# Returning Soldier Fatally Shot At Welcome Home Party



## Big Country1 (Feb 10, 2014)

Army Veteran Fatally Shot At Homecoming Celebration In Sylmar « CBS Los Angeles


----------



## MrsInor (Apr 15, 2013)

Wonder if they shooter was an illegal?


----------



## Big Country1 (Feb 10, 2014)

I can only imagine... But this guy fought in a so called "war", and dies after he returns home, by some unknown hispanic. Man thats F'd up! (Changed what i had too something more "Family Friendly".)


----------



## MrsInor (Apr 15, 2013)

Big Country1 said:


> I can only imagine... But this guy fought in a so called "war", and dies after he returns home, by some unknown hispanic. Man thats F'd up! (Changed what i had too something more "Family Friendly".)


Thank you.


----------



## Slippy (Nov 14, 2013)

Grandma was right, nothing good happens at 2 am during a hispanic welcome home party in Sylmar, Cali.


----------



## Big Country1 (Feb 10, 2014)

-The investigation is ongoing as the motive of the shooting is unclear.
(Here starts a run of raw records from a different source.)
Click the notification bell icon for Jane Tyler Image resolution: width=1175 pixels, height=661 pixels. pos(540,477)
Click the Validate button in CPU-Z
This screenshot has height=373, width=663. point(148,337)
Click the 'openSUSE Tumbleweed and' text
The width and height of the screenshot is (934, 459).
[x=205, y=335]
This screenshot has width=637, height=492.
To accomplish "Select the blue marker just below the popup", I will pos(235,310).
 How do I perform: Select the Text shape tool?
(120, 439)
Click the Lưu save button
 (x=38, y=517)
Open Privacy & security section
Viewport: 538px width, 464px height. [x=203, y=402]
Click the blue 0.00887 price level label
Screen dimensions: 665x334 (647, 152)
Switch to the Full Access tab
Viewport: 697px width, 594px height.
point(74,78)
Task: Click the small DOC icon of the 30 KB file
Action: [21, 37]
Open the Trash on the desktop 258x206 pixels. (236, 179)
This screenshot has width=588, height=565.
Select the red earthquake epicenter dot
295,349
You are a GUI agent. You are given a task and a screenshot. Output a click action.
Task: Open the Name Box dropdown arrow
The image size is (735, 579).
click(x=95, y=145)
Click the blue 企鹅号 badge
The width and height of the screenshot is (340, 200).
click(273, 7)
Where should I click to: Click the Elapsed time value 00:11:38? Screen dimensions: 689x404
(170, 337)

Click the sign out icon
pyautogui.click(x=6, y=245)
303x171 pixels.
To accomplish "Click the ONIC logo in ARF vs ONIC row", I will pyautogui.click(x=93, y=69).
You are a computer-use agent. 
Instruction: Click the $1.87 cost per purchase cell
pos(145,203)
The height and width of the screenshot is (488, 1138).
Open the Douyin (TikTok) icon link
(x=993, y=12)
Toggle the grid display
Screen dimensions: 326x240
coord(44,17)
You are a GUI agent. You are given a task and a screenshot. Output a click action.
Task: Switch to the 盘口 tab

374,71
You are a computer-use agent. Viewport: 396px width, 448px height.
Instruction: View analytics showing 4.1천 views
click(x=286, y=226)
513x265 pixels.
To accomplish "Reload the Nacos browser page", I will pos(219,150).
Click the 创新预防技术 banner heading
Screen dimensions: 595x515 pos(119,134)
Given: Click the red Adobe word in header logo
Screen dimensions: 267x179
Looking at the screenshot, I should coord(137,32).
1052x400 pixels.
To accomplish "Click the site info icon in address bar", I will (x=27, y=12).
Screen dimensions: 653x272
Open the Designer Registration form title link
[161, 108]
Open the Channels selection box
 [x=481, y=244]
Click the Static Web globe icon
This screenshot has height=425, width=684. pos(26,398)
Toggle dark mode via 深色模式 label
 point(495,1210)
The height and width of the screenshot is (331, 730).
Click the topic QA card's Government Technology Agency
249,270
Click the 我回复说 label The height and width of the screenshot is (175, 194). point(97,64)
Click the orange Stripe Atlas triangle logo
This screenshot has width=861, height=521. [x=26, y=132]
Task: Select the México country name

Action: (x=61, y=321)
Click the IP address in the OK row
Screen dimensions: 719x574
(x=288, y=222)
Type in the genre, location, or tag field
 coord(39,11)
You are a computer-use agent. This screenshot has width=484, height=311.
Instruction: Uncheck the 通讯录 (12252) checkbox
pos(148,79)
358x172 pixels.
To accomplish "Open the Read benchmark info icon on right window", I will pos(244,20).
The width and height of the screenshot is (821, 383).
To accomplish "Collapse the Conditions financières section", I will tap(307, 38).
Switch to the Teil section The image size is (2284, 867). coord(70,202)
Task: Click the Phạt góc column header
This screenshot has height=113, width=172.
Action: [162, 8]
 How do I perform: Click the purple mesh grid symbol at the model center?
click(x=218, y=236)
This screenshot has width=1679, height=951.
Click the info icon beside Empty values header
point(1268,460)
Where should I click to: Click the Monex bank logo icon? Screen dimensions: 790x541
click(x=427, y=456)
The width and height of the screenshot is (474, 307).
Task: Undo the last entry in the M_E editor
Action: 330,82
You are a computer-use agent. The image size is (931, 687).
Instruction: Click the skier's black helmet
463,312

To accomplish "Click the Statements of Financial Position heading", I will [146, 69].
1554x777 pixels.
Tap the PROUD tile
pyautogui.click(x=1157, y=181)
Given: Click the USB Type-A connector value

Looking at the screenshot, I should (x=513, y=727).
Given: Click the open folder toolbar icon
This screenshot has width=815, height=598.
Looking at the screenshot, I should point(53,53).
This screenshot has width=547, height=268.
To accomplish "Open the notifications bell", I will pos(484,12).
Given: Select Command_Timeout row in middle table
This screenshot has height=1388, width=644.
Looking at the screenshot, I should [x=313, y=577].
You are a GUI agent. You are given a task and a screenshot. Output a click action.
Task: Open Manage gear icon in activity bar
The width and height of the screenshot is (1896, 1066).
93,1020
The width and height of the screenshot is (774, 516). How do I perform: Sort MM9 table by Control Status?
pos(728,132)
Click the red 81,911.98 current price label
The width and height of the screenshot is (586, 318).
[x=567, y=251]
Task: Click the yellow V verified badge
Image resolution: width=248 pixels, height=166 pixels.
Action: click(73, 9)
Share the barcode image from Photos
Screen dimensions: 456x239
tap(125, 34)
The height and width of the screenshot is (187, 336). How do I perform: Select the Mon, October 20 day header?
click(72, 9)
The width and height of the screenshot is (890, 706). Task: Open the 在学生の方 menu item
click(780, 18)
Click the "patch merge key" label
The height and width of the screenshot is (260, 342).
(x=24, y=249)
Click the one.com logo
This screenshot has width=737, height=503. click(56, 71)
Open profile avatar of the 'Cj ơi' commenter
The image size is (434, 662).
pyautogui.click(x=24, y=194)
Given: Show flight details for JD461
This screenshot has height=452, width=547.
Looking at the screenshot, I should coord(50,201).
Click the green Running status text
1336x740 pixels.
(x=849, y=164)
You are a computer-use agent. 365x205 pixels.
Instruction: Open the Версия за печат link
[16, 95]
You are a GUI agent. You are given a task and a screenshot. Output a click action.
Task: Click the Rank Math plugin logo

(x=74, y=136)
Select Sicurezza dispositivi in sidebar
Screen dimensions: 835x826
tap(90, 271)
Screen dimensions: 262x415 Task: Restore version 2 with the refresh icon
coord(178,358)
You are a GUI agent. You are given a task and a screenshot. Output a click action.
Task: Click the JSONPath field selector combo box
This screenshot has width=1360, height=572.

-No further description of the suspects have been released at this time; however, officers believe the men knew each other prior to the shooting.

-A Hispanic man reportedly exited a dark SUV and proceeded to smash a beer bottle on the ground while yelling at Garcia across the street.
He then walked to the second vehicle, described as a white Toyota or Honda, retrieved a handgun from a second suspect and started shooting at Garcia.


Ok so they are at a party with friends and family, and no body actually got a good look at this guy? and they reportedly knew each other? Why didnt the friends and family reconize the guy then?
This has me thinkin, and thinkin isnt good for Big Country lol...
Wonder if he knew something he wasnt suppose to know? Im sure we will never actually know that anyways tho


----------



## Slippy (Nov 14, 2013)

You're gettin' warm BigCountry1. 

As we know, there is usually much more to the story than what is initially reported. I got this bad feeling that there are way more hispanic gang members in our military today vs what is reported. I hope I'm wrong but my research tells me otherwise.


----------



## Mish (Nov 5, 2013)

Have we learned nothing? I would hold judgement till you hear the whole story. 
A soldier is dead. That is a horrible thing!! What happened the hours before the shooting?


----------



## Slippy (Nov 14, 2013)

Mish said:


> ...What happened the hours before the shooting?


Cervesa then Tequilla then someone says something to someone else's sexy little plump senorita then SUV's show up filled with illegals and stolen guns at 2 am. ::rambo::


----------



## Mish (Nov 5, 2013)

Slippy said:


> Cervesa then Tequilla then someone says something to someone else's sexy little plump senorita then SUV's show up filled with illegals and stolen guns at 2 am. ::rambo::


Let's hold off on the illegals. hehe

It's Obama's fault in...3...2...1...GO!!


----------



## OC40 (Sep 16, 2014)

Slippy said:


> You're gettin' warm BigCountry1.
> 
> As we know, there is usually much more to the story than what is initially reported. I got this bad feeling that there are way more hispanic gang members in our military today vs what is reported. I hope I'm wrong but my research tells me otherwise.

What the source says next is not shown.